(Listing for pointing at text and elements)
━━━━

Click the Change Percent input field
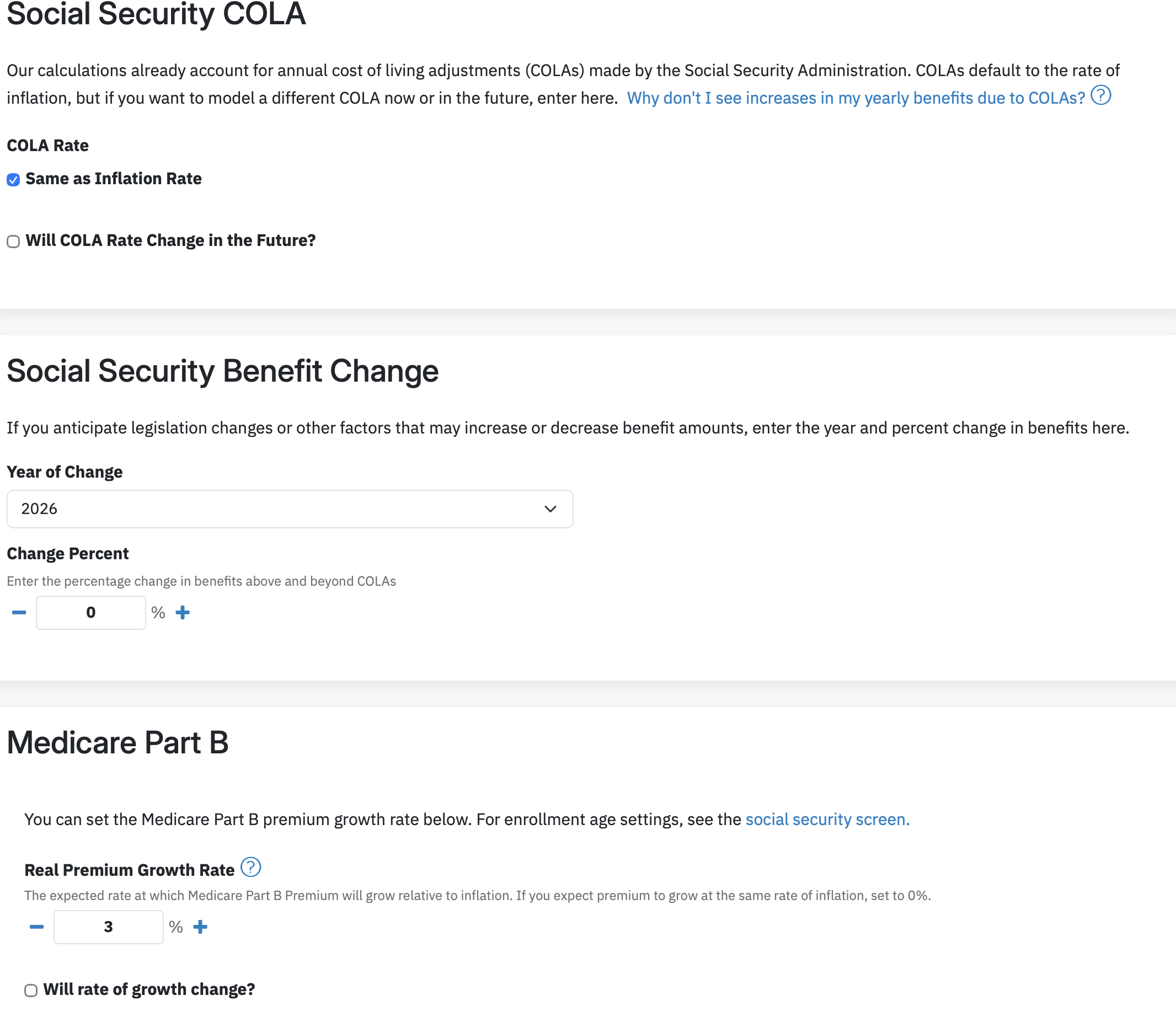The width and height of the screenshot is (1176, 1017). 91,612
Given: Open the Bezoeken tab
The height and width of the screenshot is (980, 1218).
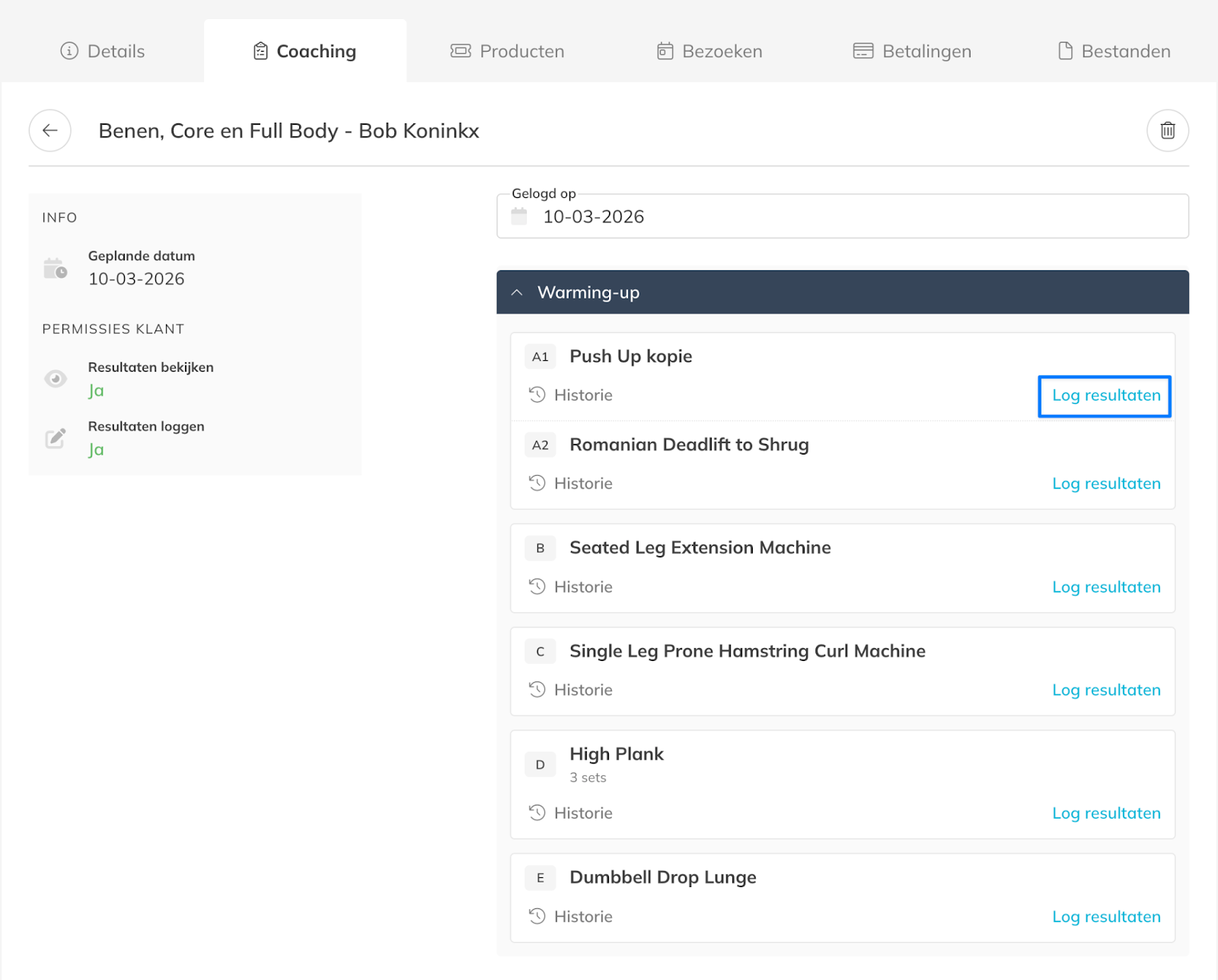Looking at the screenshot, I should [709, 51].
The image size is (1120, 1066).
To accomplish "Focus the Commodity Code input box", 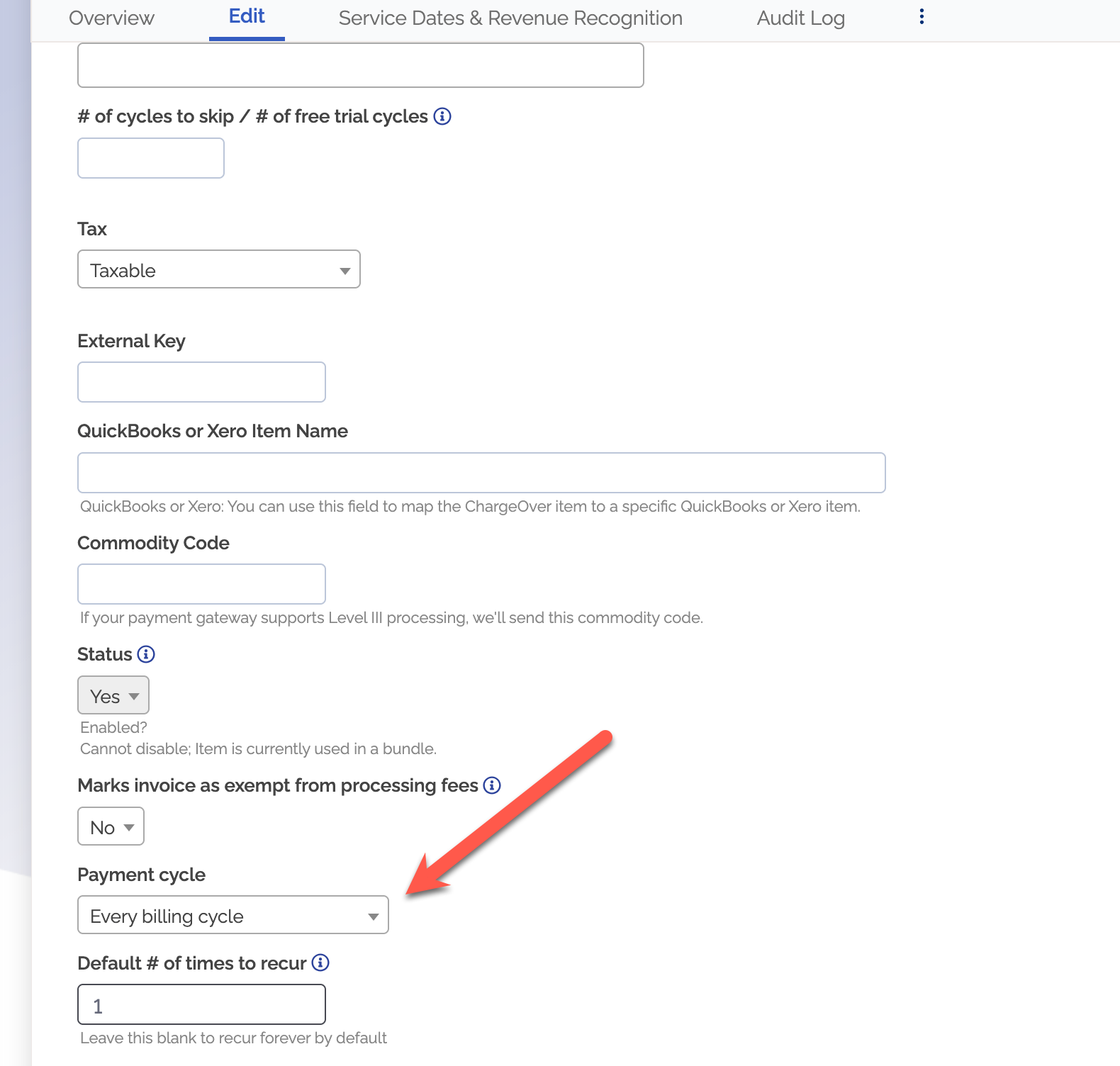I will pos(201,585).
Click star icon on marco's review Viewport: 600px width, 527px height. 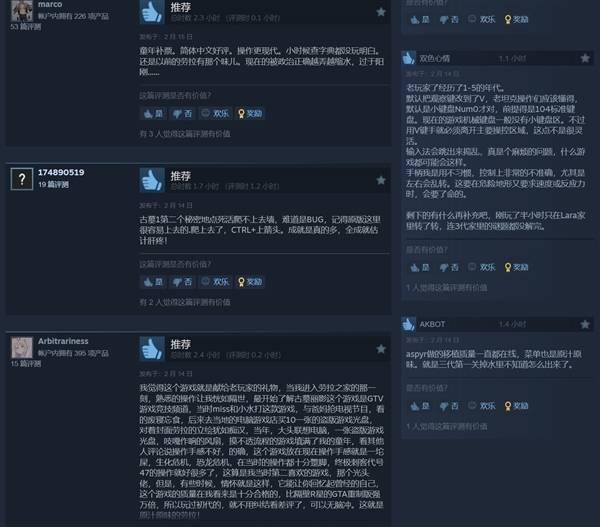[381, 12]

━━━━

| Written exercise |
Copy the listing word for word from its first line up to and including the line with "Looking at the". Leave the pictures out.

| Result of this exercise |
Click the Change Percent input field
The width and height of the screenshot is (1176, 1017). 91,612
Given: Open the Bezoeken tab
The height and width of the screenshot is (980, 1218).
Looking at the screenshot, I should [709, 51].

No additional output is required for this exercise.